It's that time--when your mind recedes into a pool of slack, stagnant, foul water, disturbed only by the most remote stimuli. The waters may ripple, but they quickly settle. It is choked with algae, over-fertilized by a summer of sunshine. Someone has poisoned the water. But who?
Them. The corporate evil. Those faceless elites, the money-toting goons who hold the strings and control the marionette that Hollywood has evolved into. Oh, they are evil. After the summer blockbusters begin to dwindle, it comes time to unload the nonsense, the multi-million dollar crap that fails to make even a ripple in the stagnated, algae-choked attention span--failures such as Feardotcom, The Country Bears, SwimFan, etc.? The very creation of such cinema is an embarrassment to capitalism. Surely, there is better competition, better intellectual input.
And there is. Away from the multiplex, the end of the summer is highlighted by true gems--independently released art films--that break up the typical corporate glum.
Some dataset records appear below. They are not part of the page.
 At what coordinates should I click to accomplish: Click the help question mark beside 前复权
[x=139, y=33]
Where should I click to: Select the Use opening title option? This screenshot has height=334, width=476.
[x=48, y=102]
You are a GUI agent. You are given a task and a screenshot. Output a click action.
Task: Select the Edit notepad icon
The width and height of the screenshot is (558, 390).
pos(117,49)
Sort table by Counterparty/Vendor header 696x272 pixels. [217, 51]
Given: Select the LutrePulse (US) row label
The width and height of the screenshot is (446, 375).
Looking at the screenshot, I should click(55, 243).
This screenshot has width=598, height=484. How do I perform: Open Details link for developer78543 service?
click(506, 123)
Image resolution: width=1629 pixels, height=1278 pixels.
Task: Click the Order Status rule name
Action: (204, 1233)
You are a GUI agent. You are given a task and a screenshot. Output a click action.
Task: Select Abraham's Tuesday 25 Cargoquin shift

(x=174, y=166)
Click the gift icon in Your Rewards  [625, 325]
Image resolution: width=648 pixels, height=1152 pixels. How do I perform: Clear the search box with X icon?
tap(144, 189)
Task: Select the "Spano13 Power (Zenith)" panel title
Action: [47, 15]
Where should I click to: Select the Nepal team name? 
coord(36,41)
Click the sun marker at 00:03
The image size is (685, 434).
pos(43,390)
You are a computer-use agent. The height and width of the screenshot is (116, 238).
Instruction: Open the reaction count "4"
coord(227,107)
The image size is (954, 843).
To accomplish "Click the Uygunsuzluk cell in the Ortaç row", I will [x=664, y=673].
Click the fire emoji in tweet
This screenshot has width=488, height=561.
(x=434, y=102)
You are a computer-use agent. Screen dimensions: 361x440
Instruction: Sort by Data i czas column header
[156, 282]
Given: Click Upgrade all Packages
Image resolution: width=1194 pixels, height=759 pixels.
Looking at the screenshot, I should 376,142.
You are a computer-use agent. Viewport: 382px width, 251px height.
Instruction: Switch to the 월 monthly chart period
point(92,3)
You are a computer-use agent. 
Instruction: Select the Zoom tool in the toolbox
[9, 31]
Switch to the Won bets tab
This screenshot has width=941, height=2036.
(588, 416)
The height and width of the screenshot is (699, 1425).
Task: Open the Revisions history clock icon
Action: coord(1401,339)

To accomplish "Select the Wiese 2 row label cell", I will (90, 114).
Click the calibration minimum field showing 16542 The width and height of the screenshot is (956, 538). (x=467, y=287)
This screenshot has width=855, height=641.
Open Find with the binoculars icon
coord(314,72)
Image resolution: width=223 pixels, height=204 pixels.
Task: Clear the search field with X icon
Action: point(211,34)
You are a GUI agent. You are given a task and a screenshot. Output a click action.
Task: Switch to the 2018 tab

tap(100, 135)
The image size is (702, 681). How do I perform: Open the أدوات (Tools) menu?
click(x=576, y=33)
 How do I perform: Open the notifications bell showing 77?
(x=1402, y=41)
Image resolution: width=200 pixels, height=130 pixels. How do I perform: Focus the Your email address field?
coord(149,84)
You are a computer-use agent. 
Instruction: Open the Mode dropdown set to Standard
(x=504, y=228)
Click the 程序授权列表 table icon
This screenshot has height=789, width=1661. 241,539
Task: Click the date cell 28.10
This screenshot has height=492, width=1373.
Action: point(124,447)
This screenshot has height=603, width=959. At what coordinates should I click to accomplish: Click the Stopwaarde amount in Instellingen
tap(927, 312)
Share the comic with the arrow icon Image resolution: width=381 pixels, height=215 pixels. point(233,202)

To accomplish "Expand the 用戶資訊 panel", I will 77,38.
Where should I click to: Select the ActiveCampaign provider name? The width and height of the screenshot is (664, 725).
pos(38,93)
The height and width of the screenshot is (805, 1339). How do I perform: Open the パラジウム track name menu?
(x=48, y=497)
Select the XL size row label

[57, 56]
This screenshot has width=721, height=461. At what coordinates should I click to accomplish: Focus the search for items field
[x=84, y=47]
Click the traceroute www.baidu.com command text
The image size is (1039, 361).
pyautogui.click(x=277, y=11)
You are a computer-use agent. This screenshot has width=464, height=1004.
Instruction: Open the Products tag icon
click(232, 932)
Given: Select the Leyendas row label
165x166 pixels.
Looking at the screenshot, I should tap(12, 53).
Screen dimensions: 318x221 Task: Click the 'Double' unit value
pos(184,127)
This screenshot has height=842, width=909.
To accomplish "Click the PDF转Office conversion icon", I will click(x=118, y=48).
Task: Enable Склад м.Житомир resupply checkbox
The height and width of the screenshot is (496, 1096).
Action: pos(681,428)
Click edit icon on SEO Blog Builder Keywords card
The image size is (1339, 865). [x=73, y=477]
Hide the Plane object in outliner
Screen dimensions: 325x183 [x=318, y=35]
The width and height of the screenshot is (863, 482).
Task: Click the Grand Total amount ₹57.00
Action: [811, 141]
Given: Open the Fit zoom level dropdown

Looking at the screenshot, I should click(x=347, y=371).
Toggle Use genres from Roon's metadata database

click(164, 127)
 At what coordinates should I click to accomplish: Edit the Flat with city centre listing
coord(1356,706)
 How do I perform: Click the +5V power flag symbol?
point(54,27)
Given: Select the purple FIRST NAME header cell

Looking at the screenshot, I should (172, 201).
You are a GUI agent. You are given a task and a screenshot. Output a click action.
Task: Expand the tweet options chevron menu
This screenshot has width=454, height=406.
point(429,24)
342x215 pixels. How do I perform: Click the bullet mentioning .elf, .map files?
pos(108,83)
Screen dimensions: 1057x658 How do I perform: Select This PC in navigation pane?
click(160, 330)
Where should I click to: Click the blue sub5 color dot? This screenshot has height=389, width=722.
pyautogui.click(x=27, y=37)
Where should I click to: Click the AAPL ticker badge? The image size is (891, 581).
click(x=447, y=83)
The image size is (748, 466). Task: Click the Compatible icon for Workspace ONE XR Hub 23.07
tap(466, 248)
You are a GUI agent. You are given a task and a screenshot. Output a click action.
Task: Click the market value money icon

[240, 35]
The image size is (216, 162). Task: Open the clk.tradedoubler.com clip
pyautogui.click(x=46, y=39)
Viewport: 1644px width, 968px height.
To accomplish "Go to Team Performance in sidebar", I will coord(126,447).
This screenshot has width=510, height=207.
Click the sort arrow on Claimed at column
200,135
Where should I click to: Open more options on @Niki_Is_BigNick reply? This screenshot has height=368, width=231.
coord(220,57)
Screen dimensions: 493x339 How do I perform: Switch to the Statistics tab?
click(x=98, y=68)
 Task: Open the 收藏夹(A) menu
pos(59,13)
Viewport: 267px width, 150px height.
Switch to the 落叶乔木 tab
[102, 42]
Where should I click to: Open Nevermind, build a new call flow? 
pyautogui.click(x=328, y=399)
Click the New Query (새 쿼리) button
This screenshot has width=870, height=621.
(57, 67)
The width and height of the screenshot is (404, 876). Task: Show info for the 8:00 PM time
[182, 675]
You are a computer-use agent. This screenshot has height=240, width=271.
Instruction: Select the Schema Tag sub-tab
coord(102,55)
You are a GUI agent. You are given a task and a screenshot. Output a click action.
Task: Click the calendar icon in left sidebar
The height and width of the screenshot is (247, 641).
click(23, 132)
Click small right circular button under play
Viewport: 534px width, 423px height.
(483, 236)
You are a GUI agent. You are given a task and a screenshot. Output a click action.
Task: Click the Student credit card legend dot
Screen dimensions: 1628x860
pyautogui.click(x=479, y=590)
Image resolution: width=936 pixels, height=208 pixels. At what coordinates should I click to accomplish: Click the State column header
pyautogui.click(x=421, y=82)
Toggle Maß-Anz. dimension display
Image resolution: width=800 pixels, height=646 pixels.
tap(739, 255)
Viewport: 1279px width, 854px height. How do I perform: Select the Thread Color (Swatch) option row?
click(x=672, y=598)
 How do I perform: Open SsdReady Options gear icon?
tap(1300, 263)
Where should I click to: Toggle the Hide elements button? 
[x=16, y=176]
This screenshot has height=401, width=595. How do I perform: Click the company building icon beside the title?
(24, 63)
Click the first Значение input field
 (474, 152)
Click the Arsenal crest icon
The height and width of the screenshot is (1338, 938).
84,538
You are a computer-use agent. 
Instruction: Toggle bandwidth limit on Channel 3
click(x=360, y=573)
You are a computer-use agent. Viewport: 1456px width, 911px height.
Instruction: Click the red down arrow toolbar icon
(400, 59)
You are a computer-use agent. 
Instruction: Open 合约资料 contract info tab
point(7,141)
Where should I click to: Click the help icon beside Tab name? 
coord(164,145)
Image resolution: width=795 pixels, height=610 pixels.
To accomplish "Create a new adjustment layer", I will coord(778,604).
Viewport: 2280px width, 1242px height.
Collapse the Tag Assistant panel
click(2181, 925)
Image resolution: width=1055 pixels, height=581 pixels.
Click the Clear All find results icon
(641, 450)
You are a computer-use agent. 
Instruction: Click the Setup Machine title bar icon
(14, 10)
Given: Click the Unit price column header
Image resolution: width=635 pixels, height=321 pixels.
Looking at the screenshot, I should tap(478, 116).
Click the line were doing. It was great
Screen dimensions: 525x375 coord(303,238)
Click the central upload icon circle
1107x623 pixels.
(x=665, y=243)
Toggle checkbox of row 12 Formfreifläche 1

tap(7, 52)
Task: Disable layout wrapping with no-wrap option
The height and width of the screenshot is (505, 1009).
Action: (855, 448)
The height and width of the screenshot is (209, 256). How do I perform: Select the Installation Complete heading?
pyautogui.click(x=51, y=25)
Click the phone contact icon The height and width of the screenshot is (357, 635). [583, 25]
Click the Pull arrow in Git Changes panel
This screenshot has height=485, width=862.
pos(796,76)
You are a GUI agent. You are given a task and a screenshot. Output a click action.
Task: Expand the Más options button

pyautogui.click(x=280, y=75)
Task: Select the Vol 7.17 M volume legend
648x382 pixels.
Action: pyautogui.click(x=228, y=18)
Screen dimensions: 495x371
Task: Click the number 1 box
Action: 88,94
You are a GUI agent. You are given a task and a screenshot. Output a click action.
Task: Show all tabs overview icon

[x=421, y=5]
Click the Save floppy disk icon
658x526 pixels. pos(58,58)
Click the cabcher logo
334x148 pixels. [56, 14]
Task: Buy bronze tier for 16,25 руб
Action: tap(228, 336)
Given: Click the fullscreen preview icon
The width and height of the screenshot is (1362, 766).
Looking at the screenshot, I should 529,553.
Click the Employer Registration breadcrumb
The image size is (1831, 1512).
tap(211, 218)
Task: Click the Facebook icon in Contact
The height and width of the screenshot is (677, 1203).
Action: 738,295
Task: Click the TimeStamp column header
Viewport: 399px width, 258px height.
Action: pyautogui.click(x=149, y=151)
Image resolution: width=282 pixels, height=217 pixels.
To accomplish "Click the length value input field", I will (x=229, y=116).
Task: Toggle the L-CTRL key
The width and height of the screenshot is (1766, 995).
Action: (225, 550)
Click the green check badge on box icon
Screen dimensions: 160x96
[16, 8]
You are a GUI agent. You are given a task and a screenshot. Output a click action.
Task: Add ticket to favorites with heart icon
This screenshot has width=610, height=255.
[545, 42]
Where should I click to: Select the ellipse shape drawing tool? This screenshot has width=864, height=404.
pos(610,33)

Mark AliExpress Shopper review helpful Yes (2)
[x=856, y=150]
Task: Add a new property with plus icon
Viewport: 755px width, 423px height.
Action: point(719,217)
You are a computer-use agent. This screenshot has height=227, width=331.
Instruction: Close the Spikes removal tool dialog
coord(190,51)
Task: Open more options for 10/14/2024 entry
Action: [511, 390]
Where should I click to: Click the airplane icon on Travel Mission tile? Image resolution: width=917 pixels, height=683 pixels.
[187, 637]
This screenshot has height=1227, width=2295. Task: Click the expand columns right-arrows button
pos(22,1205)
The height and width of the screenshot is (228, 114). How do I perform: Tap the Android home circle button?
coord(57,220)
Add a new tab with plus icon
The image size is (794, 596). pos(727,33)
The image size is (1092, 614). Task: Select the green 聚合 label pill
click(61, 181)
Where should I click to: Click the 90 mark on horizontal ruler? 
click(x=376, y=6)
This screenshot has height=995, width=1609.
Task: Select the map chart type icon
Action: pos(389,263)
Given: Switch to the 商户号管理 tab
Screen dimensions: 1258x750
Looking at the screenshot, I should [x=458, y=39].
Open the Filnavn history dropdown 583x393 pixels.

Films like the far-from-ordinary upper-class-woman-falling-for-fifteen-year-old-boy Tadpole, and the risque French flick (read: not the typical bland, censored American love story) Read My Lips. These arts films are without the over-budget carnage. Instead, they are the real stories of the fears and plights of the people they represent. The best of the lot, Sunshine State, highlights this rift between the faceless enemy and that of personal, individual dream and consequence. This is the story of the corporate takeover of a small, coastal Florida town and those who involuntarily fight the resort investment. A torrent of untold stories and unfinished endings, it examines the social rifts and racial divides that are perpetuated by corporate investment. This is the story of the invisible squelching of the small business man, the death of the black-owned-business? all done unconsciously by those who follow the American dream. Long and flowing, it encompasses a message few other films can boast. Perhaps Hollywood execs should see this film and embrace its simplicity.